The reduced amounts are as follows

Age Standard minimum % withdrawal Reduced rates for FY20 and FY21
Under 65 4% 2%
65-74 5% 2.5%
75-79 6% 3%
80-84 7% 3.5%
85-89 9% 4.5%
90-94 11% 5.5%
95 or more 14% 7%

FY2021 related-party limited recourse borrowing arrangement rates

If you are using limited recourse borrowing arrangements between your SMSF and a related party, the ATO has set the preferred loan pricing. Feel free to use a lower rate if you can justify it as comparable to an arm’s length lender such as a banking institution.

Financial Year Real Property Listed Shares/Units
2020/21 5.1% 7.1%

Changes to the work test

On 28 May 2020, the Federal Government updated regulations via Superannuation Legislation Amendment (2020 Measures No. 1) Regulations 2020 to increase the maximum age for voluntary contributions without meeting the work test. Before 1 July 2020, an individual over the age of 65 would have to meet the work test before making a voluntary superannuation contribution. The work test involves working 40 hours in a 30-day consecutive period during the financial year. Voluntary super contributions include salary sacrifice, personal deductible and non-deductable contributions, and spouse contributions.

From 1 July 2020, individuals who are under age 67 can make personal contributions to superannuation. If you are considering any voluntary contribution after age 67, you must meet the work test before contributing.

For balances below $300,000, there is a new work test exemption which allows individuals to make a once-off voluntary contribution for the financial year following retirement, up to 28 days after your 75th birthday.

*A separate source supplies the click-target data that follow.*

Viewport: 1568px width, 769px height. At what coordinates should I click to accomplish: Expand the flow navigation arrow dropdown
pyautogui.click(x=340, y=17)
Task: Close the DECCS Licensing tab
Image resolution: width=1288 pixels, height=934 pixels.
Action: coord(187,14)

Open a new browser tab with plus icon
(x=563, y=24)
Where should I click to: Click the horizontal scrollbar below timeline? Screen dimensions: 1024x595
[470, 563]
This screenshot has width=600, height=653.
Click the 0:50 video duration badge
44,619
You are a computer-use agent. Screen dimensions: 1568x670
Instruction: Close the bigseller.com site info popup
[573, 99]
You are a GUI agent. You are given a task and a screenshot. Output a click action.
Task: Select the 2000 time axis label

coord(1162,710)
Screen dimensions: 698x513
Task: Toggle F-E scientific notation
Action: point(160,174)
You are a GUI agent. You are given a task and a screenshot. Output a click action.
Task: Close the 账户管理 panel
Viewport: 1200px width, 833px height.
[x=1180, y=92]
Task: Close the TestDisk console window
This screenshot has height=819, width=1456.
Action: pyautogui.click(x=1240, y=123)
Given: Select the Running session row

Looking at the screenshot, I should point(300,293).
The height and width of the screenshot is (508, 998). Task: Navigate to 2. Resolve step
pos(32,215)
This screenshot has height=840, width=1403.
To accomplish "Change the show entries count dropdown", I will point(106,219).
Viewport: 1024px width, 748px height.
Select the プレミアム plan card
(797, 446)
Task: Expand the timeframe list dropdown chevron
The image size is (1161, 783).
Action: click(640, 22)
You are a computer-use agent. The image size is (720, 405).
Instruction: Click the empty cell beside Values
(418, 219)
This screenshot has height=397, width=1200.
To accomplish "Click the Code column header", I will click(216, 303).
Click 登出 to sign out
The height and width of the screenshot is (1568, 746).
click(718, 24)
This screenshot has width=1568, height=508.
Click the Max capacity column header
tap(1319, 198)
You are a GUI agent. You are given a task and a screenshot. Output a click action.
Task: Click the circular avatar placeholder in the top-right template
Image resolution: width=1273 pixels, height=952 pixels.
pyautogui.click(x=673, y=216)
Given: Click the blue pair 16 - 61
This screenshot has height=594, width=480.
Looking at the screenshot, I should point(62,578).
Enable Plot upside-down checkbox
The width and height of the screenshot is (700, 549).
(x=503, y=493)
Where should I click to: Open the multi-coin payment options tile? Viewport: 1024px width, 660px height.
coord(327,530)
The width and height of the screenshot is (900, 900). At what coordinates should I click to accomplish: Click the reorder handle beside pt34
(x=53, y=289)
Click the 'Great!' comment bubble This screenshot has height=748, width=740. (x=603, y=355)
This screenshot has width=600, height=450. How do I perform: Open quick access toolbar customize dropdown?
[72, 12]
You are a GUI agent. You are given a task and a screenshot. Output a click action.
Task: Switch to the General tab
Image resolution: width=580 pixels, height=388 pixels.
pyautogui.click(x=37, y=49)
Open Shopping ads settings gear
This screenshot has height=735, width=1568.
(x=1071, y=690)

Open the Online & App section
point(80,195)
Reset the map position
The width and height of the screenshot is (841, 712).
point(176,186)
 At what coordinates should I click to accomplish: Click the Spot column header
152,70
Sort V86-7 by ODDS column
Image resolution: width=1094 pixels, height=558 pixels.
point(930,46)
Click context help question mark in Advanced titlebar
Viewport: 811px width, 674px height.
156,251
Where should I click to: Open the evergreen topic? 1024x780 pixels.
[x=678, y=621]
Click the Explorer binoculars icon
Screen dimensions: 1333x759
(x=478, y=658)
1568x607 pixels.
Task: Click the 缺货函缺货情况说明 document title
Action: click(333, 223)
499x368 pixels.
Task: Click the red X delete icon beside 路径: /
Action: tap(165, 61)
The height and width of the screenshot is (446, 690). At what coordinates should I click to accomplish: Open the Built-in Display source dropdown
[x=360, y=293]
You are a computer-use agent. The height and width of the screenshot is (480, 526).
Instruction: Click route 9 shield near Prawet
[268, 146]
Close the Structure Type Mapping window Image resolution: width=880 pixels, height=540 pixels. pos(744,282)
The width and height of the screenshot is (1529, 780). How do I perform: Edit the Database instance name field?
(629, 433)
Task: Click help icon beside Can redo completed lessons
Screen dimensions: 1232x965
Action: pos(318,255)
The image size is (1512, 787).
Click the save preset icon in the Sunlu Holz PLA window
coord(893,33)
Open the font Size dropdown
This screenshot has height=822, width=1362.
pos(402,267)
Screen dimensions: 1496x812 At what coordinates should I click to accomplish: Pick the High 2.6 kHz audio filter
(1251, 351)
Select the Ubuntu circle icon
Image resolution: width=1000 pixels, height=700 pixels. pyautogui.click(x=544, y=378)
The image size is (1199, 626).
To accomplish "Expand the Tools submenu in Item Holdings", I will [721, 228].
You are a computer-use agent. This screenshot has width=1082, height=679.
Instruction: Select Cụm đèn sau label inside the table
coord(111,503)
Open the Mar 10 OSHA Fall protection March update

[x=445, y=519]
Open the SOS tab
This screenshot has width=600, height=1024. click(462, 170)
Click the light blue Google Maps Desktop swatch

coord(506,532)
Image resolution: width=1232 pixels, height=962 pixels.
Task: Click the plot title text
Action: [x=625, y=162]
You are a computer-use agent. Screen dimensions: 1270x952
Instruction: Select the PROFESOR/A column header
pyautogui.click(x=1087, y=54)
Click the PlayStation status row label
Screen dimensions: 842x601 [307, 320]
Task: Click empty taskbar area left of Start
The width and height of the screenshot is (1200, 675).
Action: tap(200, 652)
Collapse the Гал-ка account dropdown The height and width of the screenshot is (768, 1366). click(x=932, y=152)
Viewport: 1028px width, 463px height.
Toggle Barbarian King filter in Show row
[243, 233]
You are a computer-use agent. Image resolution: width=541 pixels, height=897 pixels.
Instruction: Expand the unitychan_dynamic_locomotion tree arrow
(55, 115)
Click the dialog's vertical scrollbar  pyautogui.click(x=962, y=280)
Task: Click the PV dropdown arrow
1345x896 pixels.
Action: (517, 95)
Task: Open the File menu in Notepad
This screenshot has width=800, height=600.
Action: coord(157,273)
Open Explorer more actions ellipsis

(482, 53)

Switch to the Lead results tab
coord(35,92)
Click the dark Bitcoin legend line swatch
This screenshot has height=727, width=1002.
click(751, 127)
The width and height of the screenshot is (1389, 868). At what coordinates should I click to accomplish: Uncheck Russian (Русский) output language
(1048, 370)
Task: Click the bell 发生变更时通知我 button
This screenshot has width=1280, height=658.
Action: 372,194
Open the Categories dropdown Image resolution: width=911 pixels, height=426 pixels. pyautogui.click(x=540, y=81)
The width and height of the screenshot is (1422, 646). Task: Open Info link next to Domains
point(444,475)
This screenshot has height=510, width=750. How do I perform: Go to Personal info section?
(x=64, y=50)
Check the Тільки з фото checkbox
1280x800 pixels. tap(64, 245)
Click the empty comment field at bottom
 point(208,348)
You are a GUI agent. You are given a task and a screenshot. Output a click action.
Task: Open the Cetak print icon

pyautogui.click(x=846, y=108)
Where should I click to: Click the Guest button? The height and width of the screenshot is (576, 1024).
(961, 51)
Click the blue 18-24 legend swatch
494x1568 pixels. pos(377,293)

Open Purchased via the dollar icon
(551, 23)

It is worth noting that the extension does not apply to the bring-forward rule for non-concessional contributions which is expected to pass through parliament in the coming months.

Director Identification Number (DIN) regime

The new DIN legislation was passed by parliament via the Treasury Laws Amendment (registries modernisation and other measures) Bill 2019 in June to deter and detect corporate phoenix activity. A DIN will improve transparency and traceability of the director’s various company relationships by tracking directors of failed companies and the use of false identities.

The unintended consequence of the legislation is that directors of an SMSF corporate trustee will be required to register and obtain their DIN by 12 June 2022 (or earlier if set by the appointed regulatory body). This will also impact the process for appointments of new directors to SMSF’s whereby there will be a 28-day reporting period to the regulator.

Where to from here?

We await the next sitting of parliament in late July for the outcomes of the bring-forward rules. No doubt the superannuation system will continue to change in the coming year as the government reacts to the current economic times. As always, in an ever more complex environment, be sure to seek advice from a qualified professional concerning your superannuation matters.